▶ _EXERCISE INSTRUCTIONS_:
Set down exactly each line of the entries below, beginning at the one that contains "[Facebook] (22, 1940)" and ending at the last, and no others.

▶ _THE RECORDS_:
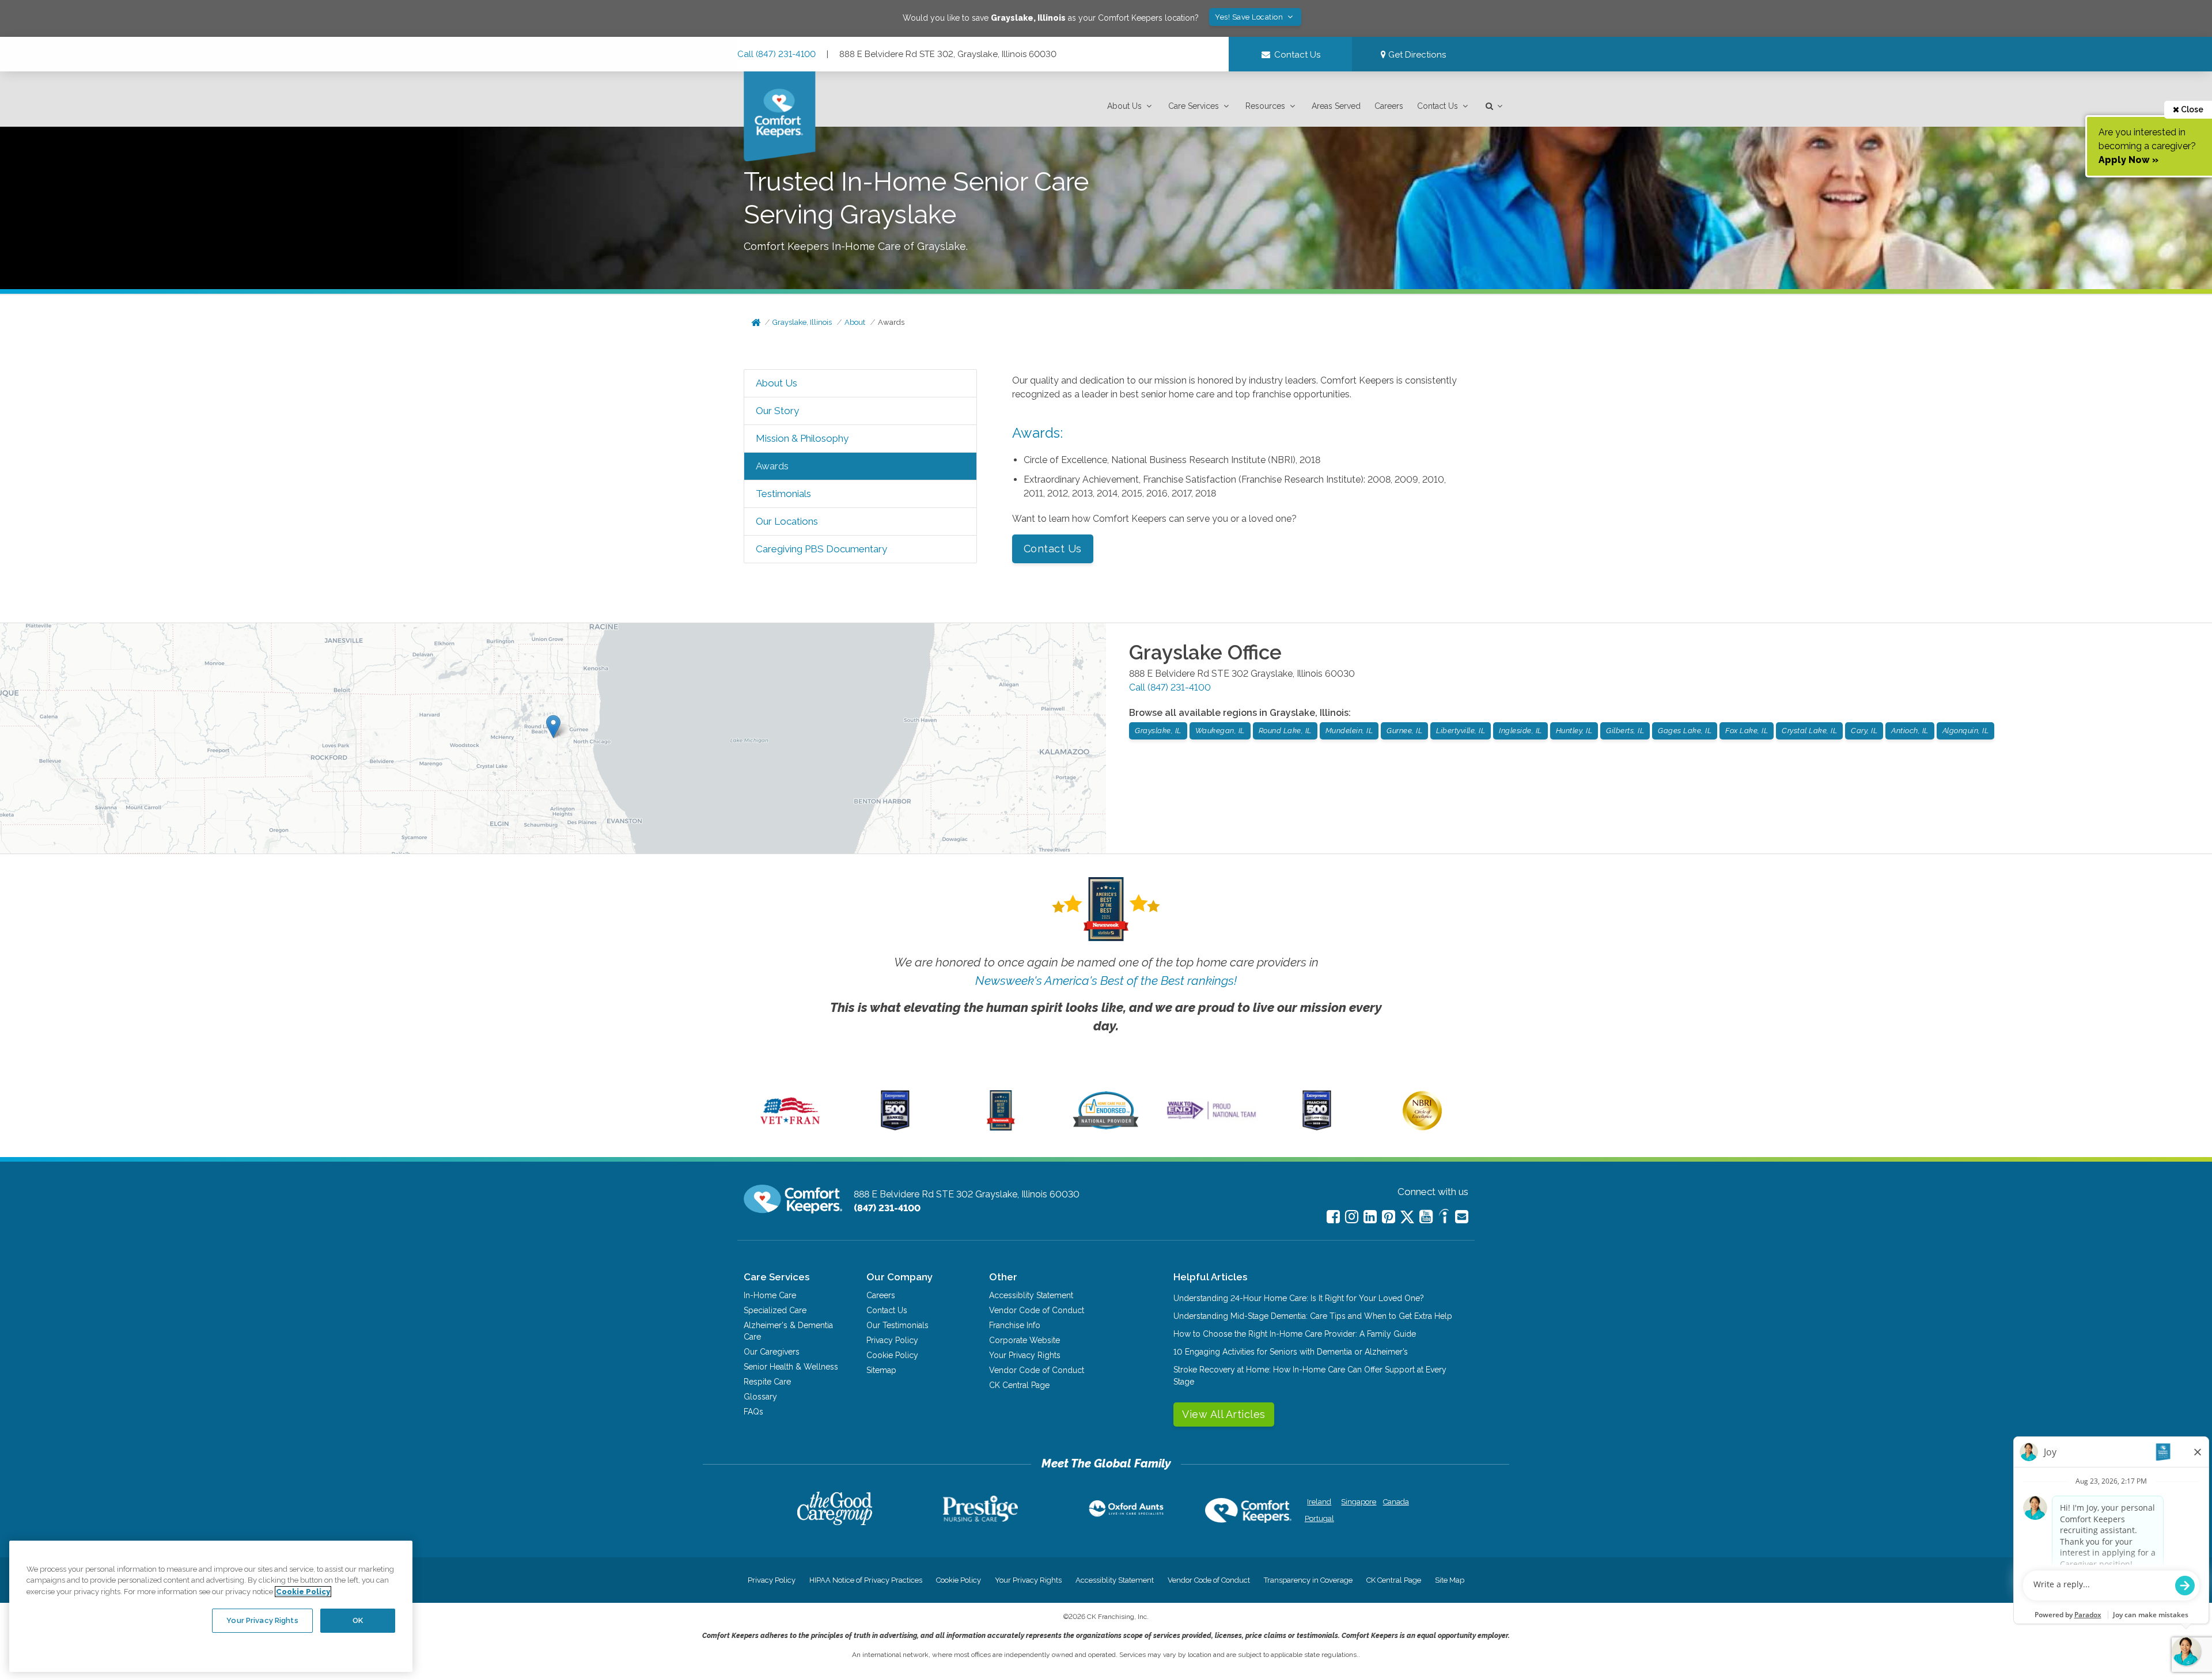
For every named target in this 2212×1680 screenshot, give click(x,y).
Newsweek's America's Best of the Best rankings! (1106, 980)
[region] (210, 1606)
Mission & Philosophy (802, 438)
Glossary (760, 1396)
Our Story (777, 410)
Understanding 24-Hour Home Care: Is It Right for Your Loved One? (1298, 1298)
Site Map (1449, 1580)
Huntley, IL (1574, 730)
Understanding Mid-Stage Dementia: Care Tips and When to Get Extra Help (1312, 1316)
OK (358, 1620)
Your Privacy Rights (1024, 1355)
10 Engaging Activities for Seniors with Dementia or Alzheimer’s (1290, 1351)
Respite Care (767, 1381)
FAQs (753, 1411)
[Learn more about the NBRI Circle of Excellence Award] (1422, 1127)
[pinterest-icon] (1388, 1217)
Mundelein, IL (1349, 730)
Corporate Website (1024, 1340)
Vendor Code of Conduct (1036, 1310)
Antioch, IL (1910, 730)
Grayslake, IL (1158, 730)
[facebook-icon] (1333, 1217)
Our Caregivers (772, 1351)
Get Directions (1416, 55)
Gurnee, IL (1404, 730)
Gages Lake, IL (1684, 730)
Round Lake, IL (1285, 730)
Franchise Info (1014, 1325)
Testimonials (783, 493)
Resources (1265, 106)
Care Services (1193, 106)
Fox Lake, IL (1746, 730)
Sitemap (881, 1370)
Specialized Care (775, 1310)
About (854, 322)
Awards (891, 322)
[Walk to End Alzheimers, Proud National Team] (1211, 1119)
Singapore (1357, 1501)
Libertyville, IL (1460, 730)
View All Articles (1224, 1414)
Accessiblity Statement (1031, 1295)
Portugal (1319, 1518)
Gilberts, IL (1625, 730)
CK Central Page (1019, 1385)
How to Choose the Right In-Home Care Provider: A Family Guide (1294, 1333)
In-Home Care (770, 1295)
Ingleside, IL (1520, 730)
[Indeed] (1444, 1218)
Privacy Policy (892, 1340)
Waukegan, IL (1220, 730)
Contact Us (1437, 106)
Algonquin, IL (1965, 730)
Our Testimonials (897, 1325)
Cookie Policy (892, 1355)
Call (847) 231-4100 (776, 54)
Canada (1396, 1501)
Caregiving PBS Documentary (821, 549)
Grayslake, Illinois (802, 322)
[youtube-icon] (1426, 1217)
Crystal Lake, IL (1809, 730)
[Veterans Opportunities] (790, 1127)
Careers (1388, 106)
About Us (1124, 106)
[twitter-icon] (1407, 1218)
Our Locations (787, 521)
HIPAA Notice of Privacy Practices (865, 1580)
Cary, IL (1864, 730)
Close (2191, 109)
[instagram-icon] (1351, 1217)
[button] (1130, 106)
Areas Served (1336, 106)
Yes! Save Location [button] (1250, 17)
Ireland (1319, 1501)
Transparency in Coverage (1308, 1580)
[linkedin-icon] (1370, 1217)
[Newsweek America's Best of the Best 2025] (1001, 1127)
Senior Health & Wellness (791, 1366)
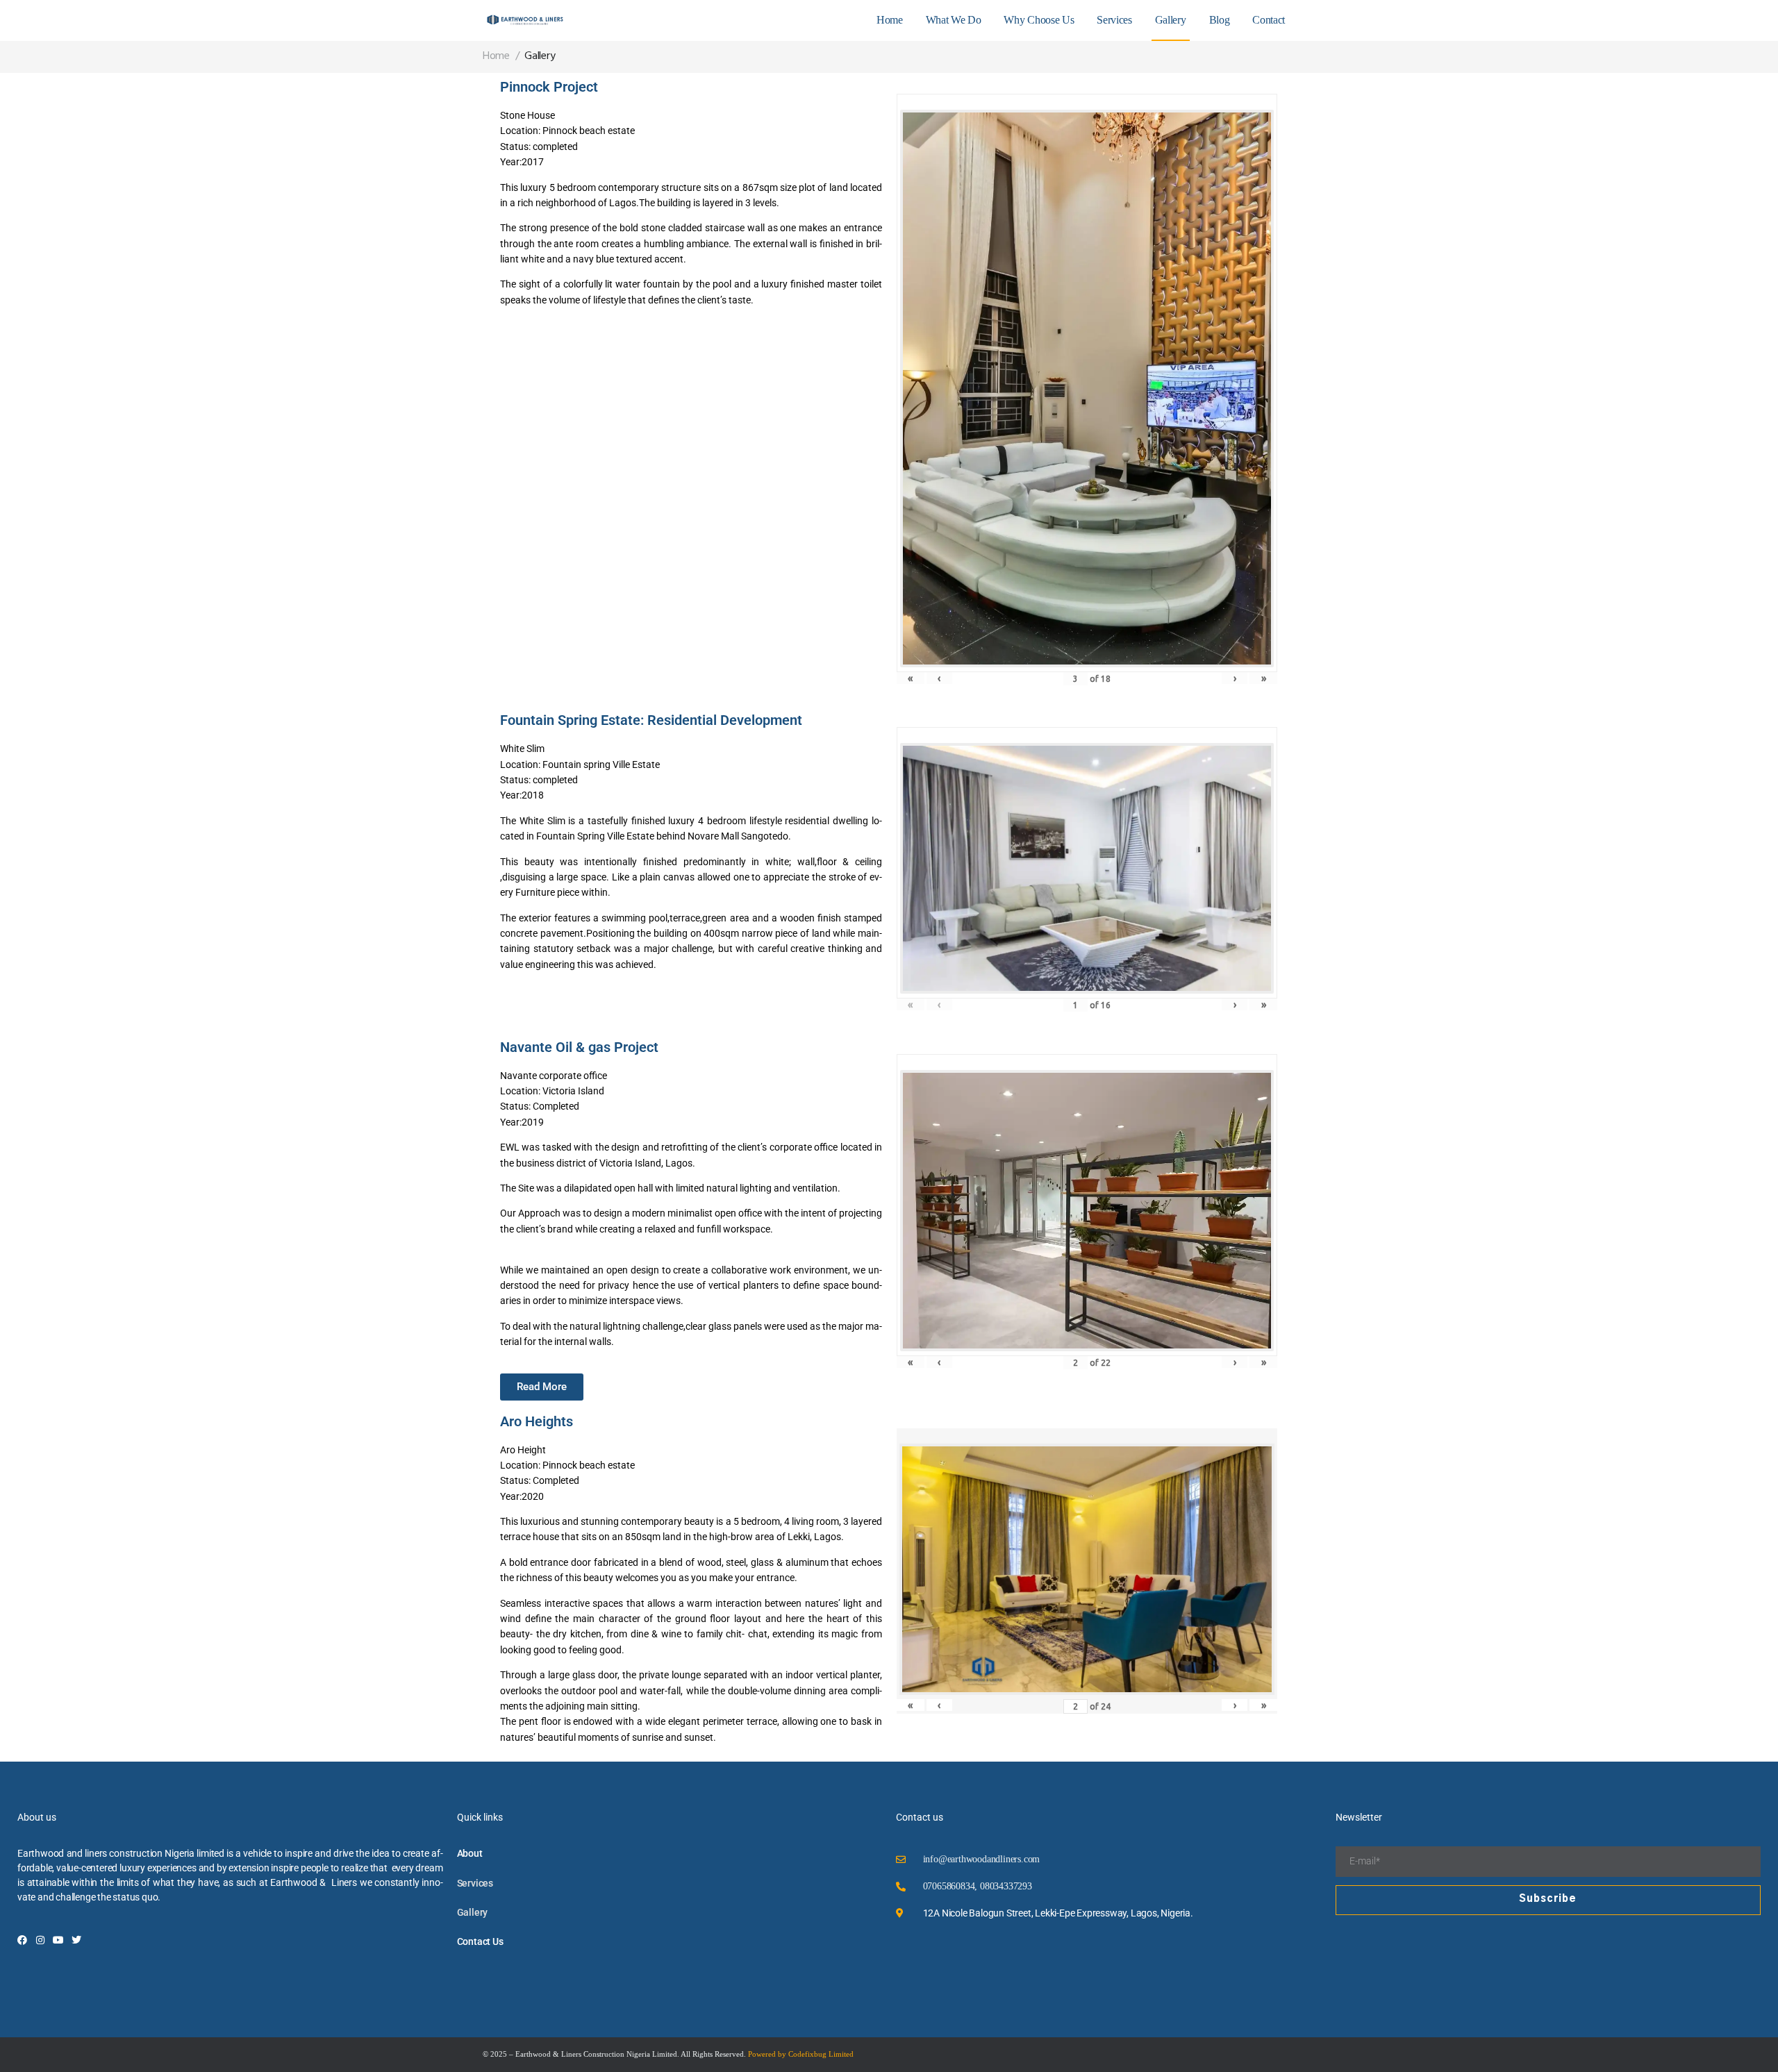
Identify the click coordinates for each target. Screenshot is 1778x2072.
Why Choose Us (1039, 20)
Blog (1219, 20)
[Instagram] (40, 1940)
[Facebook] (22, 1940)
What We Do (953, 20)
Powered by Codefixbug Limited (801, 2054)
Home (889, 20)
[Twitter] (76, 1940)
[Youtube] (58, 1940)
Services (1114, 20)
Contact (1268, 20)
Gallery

▶ _REPLY_:
[Facebook] (22, 1940)
What We Do (953, 20)
Powered by Codefixbug Limited (801, 2054)
Home (889, 20)
[Twitter] (76, 1940)
[Youtube] (58, 1940)
Services (1114, 20)
Contact (1268, 20)
Gallery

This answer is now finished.